Like all surgical procedures, breast implants are a potential source of post-surgical complications such as inflammation, redness, pain, infections, and bleeding.
However, breast implant complications may be avoided if you choose the right methods and arm yourself with the knowledge of what these complications entail. So here’s a brief overview of potential breast implant complications and how to avoid them:
Capsular Contracture: This is a condition in which the scar tissue or capsule that forms around the implant tightens and puts pressure on the breast implant.
Capsular contracture is more common in cases of sub-glandular placement (behind the mammary gland and on top of the chest) of the implant.
Symptoms of capsular contracture range from mild discomfort to acute pain, distorted shape, or visibility and movement of the implant.
For particularly severe cases, you will require additional surgery, which may even include replacement of the implant.
However, there is no guarantee that capsular contracture will not recur after additional surgery.
So what does one do to avoid it? Obviously, not all of it is in your hands, because there will be little you can do about possible contamination during implantation, development of extra fluid around the implant (seroma) and internal bleeding (hematoma).
However, certain lifestyle factors like smoking can also cause capsular contracture, and you can make sure that the implant is placed below the chest muscle instead of above.
If your surgeon says this is unachievable, perhaps you could reconsider your decision to go in for a breast implant just now.

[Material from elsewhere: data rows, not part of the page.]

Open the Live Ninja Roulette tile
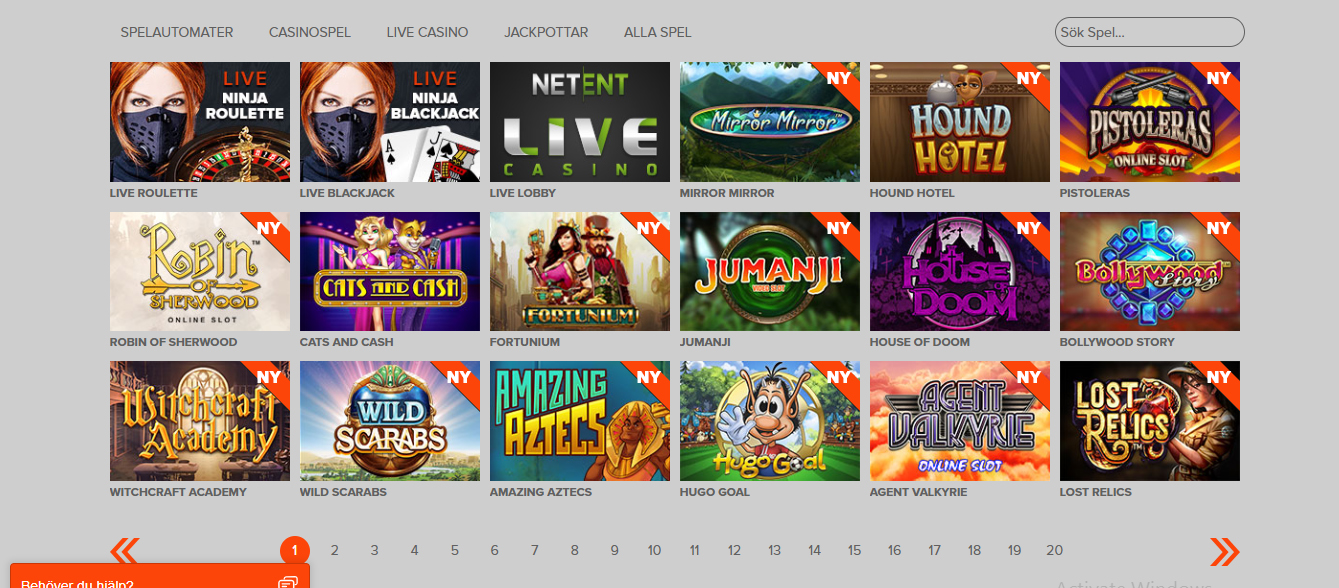This screenshot has height=588, width=1339. pyautogui.click(x=200, y=122)
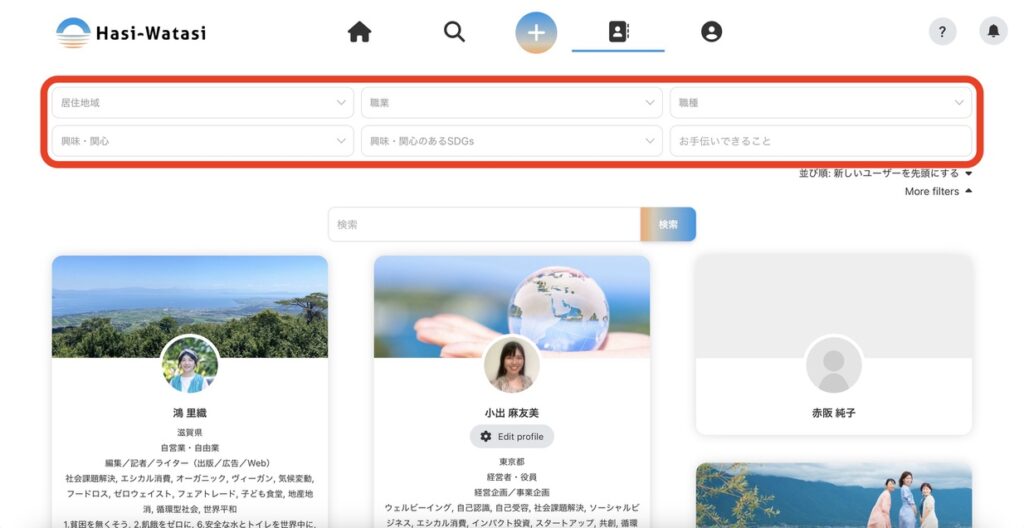Select the 興味・関心のあるSDGs dropdown
1024x528 pixels.
pyautogui.click(x=511, y=141)
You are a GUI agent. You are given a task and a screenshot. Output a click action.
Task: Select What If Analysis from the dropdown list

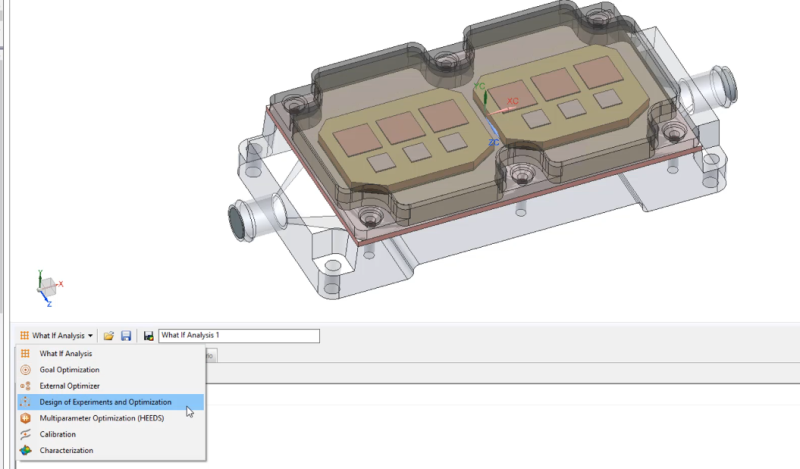click(x=65, y=353)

If you wish to try non-surgical treatment, you will have to take a course of prescription antibiotics and Vitamin E tablets. Actually, Vitamin E is more a preventive than a cure, because it helps keeps the tissue soft.
Rupture: Saline breast implants may deflate when the saline solution leaks out either through a valve or a crack in the implant shell.

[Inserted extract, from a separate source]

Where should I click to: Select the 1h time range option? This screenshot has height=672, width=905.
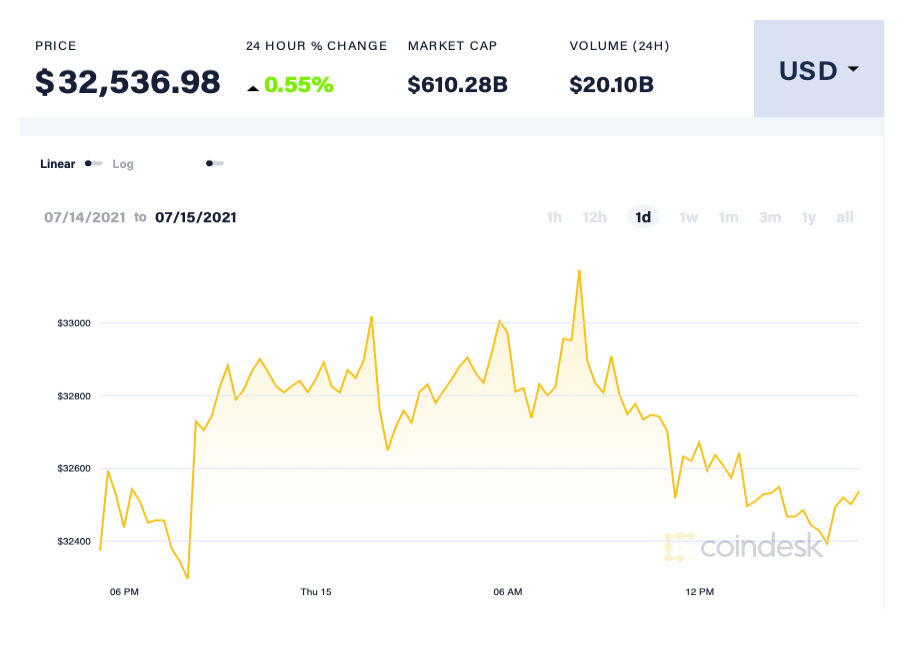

You will notice a reduction in the size of your breasts or distortion in the shape if a rupture has occurred.
However, there is no telling when a rupture will occur it could be as early as six months or as late as several years.

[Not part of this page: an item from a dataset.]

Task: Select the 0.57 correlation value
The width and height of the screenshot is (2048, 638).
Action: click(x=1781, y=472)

What causes a rupture or deflation? Causes range from damage by surgical equipment during surgery, overfilled or under-filled implants, capsular contracture, or excessive physical strain.
So one of the most obvious ways to avoid it is to go easy on too-intensive physical activity. However, some implants may simply deflate or rupture owing to time-inflicted damage. And once a rupture occurs, you may have to have the implants removed and replaced.
Pain: You may experience the pain of varying degrees after breast implant surgery. Mostly the causes are inappropriate size, faulty positioning, defective surgery, or capsular contracture. Should you experience acute pain, see your surgeon immediately.
Hematoma/Seroma: In plain terms, a hematoma is a blood clot inside a body cavity, and a seroma is a collection of serum.
With a breast implant, you may sometimes experience a hematoma or seroma around the implant or the incision after the surgery.
In such cases, hematoma and seroma may cause infection, capsular contracture, inflammation, and pain.
While you don’t need to worry in case of small hematomas and seromas, which the body absorbs, large ones require surgical attention.
Infection: Of course, infection can occur after any surgery, but infections from a breast implant surgery are harder to treat than those in other body tissues.
The first recourse is antibiotics, but if they fail to do the trick, the implant may have to be removed and replaced once the infection is eliminated.
Toxic Shock Syndrome: In very rare cases, some women develop Toxic Shock Syndrome, a life-threatening condition, after breast implant surgery.
Symptoms include fever, excessive diarrhea, nausea, and dizziness. If these occur, see a physician immediately.
Necrosis: This is the formation of dead tissue around the implant and may prevent proper healing, necessitating surgical correction, or implant removal.
Necrosis also poses the threat of permanent scarring. Causes of necrosis include infection, smoking, chemotherapy or radiation, and intense heat or cold therapy.
Impaired breast-feeding: This is a large gray area because it is yet to be ascertained whether silicone may leak out from the saline-filled silicone shell and mingle with breast milk.
Furthermore, it is known what the impact on the infant is should such a leak occur, though it has been after research that in general, women with breast implants face more problems while breast-feeding than those without.